The Physics of Carbon Dating

When I was a kid, I wanted to be a hockey player. Then a doctor. Then a paleontologist. Then I saw Raiders of the Lost Ark and I wanted to be an archeaologist.

Well one thing led to another, and I ended up getting a Physics degree instead. Luckily for me though, studying physics gave me the tools and experience to understand all kinds of stuff from other scientific fields.

Take archeology and geology for example. One of the primary tools in this field for determining the age of a specimen is radio-carbon dating. But how does it work, and why do we place so much stock in its results?

Lets start at the beginning. Carbon is atomic element #6. The most abundant form of Carbon is Carbon-12, which has 6 protons and 6 neutrons in its nucleus (6 + 6 = Carbon-12).

We are Carbon-based life forms. Carbon has the ability to form huge molecules making our existence possible. (Silicon also has the ability to form big molecules, which Star Trek has taken advantage of to create some crazy looking Silicon-based aliens).

But there is another form of Carbon out there: Carbon-14 (C14 for short), which has 6 protons and 8 neutrons.

C14 is unstable. That extra neutrons cause problems in the nucleus so eventually Carbon-14 will decay into the happy and stable Nitrogen-14 (which actually makes up 78% of the air we breathe).

So how does this help us with dating stuff? Well C14 is naturally created in the atmosphere. So at any given time, there is a certain amount of C14 in the atmosphere. So when plants undergo photosynthesis, which is when plants take in Carbon dioxide and sunlight to make energy, they absorb some C14 at the same time. After this happens, animals will eat these plants and absorb some C14  themselves.

From: HowStuffWorks.com

Long story short, all living things will have a certain amount of C14 in their systems while they are alive.

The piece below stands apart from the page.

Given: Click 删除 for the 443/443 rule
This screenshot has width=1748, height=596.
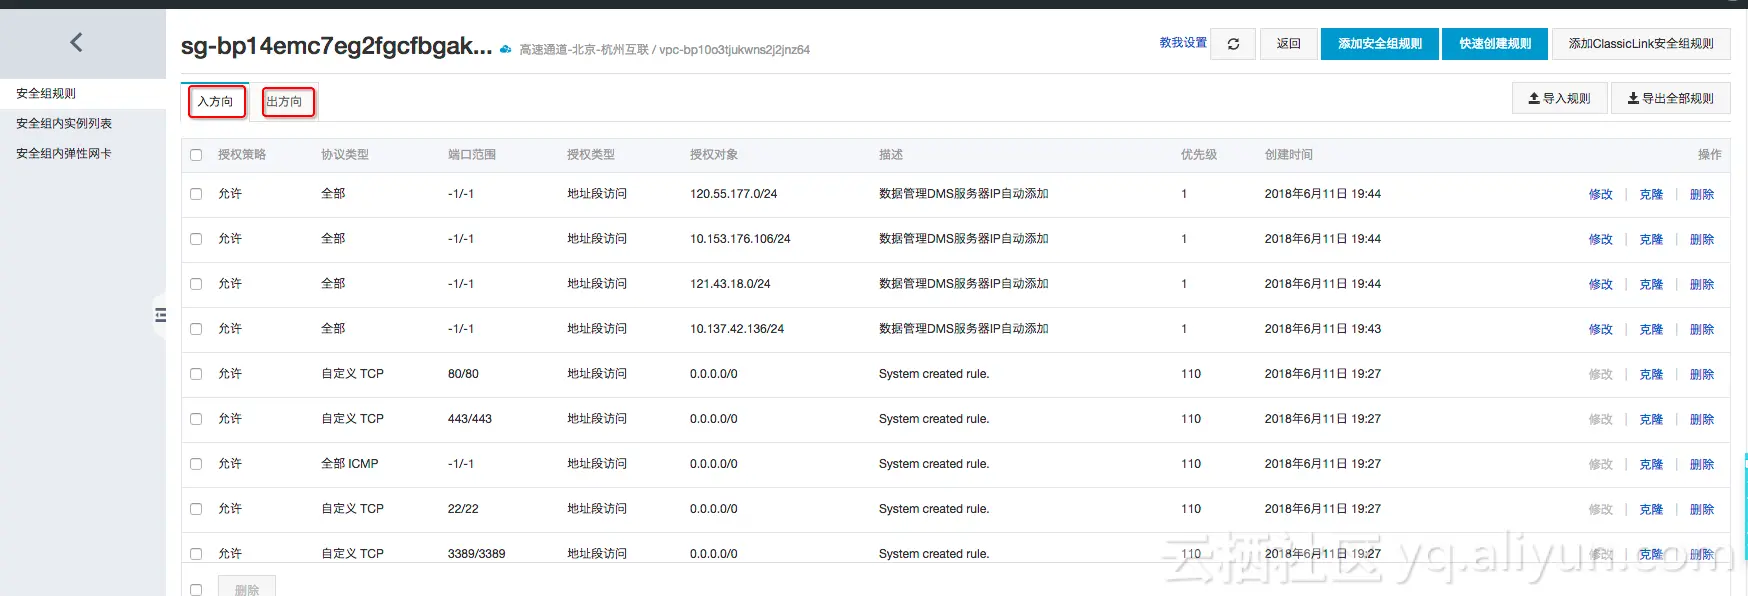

But when plants or animals die, they stop taking in C14 from the environment. And since C14 is unstable, it will start to decay.

C14 has a half-life of 5730 years. This means that one half of C14 in a sample will decay after one half-life. For example, if you had 10 grams C14 atoms and waited 5730 years, 5 grams will have decayed, and you would have 5 grams of C14 left. If you waited another 5730 years, 2.5 grams will have decayed and you would have 2.5 grams left, and so on.

So scientists can take a fossilized sample of bone or plant, compare the amount of C14 in the sample to what should be in living tissue, and they can calculate how old the sample must be.

Granted, this is a simplified explanation I have given here, and there are other factors to consider. But calibration of the technique is very good, and we can get an accuracy of the age of a sample to with +/-16 years for a sample younger than 6000 years, and within 160 years for samples less than 50,000 years old.

After 50,000 years, C14 dating doesn’t work so well, because there just isn’t enough C14 to make an accurate measurement. But there are other elements with long half-lives that we can use to date much older stuff, and they all work on the same general principle as what I’ve explained here.

Many Intelligent Design proponents and Young Earth theorists will try and disprove these techniques. They may give arguments about how concentration of C14 has not been constant over the past 50,000 years. This is actually true, but we can account for it in our measurement.

So sorry IDers, the Earth was not created 6000 years ago. It was created roughly 4.5 billion years ago which, I think, is much more awesome.